*** Opening Extracted text ***

The Broadway production, like the City Center production, will star Joshua Henry as Coalhouse Walker Jr., an African American pianist; Caissie Levy as Mother, the matriarch of an affluent white family; and Brandon Uranowitz as Tateh, a Jewish immigrant. The intersection of those individuals and their communities, with each other and with the history of the United States, drives a complex plot of intertwined narratives that touch on North Pole exploration, early filmmaking, the labor movement, Houdini’s escapades, and, of course, ragtime music.
The musical is among the best-known and most acclaimed works from the longtime collaborators Lynn Ahrens, who wrote the lyrics, and Stephen Flaherty, who wrote the music. The book is by Terrence McNally, an acclaimed playwright who died in 2020 at the start of the coronavirus pandemic.
DeBessonet, who grew up in Louisiana, said she had seen the original “Ragtime” production when she was a teenager on a trip to New York City, and that she was taken by its emotional complexity. As she considered how to begin her tenure at Lincoln Center Theater, she said, “Starting with a story that happens at the intersection of the personal and the epic feels exactly right.”

*** Closing Extracted text ***

# What is being asked
Output the full text on the Broadway revival of "Ragtime" word for word.

*** Opening Record extracts ***

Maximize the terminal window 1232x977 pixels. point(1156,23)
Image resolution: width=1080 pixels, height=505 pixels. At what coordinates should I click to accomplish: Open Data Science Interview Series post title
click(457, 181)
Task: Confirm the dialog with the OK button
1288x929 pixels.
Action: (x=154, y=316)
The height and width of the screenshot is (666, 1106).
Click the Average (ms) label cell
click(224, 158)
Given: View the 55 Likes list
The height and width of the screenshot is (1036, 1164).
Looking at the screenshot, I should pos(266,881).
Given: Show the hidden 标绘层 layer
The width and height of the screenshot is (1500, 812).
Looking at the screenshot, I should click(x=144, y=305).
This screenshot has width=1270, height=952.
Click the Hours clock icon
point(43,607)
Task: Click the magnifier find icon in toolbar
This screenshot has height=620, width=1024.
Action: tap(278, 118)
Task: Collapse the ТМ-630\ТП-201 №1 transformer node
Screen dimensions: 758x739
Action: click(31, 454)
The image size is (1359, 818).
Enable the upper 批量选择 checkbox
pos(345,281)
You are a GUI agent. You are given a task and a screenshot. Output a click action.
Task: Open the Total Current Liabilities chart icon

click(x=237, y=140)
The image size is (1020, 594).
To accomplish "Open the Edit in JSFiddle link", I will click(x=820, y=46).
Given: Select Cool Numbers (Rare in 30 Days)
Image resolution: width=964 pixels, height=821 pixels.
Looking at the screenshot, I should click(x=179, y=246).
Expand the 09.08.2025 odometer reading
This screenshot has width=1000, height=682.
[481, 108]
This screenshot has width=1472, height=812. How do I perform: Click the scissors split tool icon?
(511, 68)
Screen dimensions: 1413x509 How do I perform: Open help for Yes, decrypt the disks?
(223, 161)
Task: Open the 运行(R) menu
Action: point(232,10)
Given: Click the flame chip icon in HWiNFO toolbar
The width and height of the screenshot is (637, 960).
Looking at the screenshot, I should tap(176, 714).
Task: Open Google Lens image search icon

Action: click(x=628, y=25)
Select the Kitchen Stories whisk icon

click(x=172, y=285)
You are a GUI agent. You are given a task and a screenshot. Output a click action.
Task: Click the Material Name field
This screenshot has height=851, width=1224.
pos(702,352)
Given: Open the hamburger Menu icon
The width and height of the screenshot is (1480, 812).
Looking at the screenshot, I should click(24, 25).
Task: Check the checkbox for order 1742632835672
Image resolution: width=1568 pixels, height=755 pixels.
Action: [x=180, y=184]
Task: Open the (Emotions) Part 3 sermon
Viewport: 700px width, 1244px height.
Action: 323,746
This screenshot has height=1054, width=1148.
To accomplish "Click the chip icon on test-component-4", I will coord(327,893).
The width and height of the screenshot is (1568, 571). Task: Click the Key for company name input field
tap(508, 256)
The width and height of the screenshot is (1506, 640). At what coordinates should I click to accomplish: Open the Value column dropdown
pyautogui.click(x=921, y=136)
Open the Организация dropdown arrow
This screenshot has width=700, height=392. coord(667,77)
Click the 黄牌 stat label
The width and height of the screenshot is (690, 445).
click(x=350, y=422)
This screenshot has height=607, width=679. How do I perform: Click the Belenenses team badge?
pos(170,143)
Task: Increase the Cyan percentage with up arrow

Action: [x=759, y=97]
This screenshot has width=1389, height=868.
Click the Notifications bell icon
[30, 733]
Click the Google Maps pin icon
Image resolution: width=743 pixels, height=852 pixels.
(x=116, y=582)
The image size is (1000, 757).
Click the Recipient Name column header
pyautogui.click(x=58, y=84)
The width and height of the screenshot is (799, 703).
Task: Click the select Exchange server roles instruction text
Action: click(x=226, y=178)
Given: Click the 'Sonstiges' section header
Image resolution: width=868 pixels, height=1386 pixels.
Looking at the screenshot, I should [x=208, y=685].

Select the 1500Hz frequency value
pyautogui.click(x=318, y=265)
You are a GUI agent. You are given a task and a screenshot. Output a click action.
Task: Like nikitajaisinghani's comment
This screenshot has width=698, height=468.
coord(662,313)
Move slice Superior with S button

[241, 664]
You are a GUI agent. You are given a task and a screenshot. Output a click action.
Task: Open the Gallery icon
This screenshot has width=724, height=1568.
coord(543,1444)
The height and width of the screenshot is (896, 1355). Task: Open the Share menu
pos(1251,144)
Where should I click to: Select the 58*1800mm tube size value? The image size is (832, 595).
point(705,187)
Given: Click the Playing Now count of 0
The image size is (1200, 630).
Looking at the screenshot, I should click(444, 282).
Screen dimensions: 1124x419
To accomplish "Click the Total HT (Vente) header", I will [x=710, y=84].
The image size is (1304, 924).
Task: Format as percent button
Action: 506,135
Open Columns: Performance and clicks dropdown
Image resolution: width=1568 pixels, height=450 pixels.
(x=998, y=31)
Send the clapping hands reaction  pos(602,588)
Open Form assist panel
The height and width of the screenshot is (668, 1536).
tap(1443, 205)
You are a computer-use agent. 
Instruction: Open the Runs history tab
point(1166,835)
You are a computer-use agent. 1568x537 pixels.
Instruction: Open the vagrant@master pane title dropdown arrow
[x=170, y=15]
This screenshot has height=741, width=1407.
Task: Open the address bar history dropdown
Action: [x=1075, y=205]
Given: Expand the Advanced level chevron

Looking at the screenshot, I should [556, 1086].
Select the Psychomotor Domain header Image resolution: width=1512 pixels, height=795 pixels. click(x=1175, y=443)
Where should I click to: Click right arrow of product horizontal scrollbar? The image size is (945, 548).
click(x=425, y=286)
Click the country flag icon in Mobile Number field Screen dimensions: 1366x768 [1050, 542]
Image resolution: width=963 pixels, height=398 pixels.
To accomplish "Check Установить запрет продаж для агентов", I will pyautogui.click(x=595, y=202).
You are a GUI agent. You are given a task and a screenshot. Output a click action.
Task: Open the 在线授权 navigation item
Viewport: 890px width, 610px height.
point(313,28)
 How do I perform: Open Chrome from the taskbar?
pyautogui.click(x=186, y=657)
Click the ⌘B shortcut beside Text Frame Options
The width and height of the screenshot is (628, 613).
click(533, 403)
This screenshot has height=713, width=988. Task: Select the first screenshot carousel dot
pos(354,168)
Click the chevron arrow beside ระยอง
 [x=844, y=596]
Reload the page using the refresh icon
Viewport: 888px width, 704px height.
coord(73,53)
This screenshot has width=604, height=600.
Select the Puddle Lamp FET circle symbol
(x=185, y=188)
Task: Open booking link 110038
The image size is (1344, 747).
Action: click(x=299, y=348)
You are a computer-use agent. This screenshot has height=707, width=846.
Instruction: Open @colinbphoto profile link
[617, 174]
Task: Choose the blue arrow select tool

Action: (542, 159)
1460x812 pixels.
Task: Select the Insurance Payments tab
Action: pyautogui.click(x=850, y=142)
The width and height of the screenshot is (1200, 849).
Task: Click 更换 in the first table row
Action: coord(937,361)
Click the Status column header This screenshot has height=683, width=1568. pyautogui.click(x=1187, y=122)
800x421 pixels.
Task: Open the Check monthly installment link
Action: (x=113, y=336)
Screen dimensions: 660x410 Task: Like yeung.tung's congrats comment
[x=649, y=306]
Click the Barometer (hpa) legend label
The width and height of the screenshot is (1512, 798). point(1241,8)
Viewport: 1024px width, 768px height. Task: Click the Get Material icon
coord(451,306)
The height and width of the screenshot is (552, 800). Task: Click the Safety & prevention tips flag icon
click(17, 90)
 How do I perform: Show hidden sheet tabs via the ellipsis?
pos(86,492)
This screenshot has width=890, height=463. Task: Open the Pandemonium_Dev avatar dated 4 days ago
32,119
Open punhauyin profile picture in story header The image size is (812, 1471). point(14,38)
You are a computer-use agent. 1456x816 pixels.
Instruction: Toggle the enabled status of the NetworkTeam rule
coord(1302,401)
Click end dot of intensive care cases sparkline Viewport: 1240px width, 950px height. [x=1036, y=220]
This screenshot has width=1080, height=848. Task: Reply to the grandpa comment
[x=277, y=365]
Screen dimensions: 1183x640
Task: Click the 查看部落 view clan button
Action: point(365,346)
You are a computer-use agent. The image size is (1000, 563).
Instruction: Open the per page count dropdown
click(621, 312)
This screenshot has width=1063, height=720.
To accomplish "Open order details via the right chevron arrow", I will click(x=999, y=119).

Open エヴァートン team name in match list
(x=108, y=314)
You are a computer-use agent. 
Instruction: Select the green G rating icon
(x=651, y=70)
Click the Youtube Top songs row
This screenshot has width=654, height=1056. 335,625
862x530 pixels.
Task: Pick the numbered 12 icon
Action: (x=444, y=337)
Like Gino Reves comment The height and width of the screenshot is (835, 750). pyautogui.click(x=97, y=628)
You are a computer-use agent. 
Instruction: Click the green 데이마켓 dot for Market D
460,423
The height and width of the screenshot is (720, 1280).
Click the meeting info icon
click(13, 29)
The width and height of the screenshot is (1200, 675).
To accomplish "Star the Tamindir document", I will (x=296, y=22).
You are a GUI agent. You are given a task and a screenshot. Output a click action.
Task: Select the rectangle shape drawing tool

*** Closing Record extracts ***

# Answer to this exercise
The Broadway production, like the City Center production, will star Joshua Henry as Coalhouse Walker Jr., an African American pianist; Caissie Levy as Mother, the matriarch of an affluent white family; and Brandon Uranowitz as Tateh, a Jewish immigrant. The intersection of those individuals and their communities, with each other and with the history of the United States, drives a complex plot of intertwined narratives that touch on North Pole exploration, early filmmaking, the labor movement, Houdini’s escapades, and, of course, ragtime music.
The musical is among the best-known and most acclaimed works from the longtime collaborators Lynn Ahrens, who wrote the lyrics, and Stephen Flaherty, who wrote the music. The book is by Terrence McNally, an acclaimed playwright who died in 2020 at the start of the coronavirus pandemic.
DeBessonet, who grew up in Louisiana, said she had seen the original “Ragtime” production when she was a teenager on a trip to New York City, and that she was taken by its emotional complexity. As she considered how to begin her tenure at Lincoln Center Theater, she said, “Starting with a story that happens at the intersection of the personal and the epic feels exactly right.”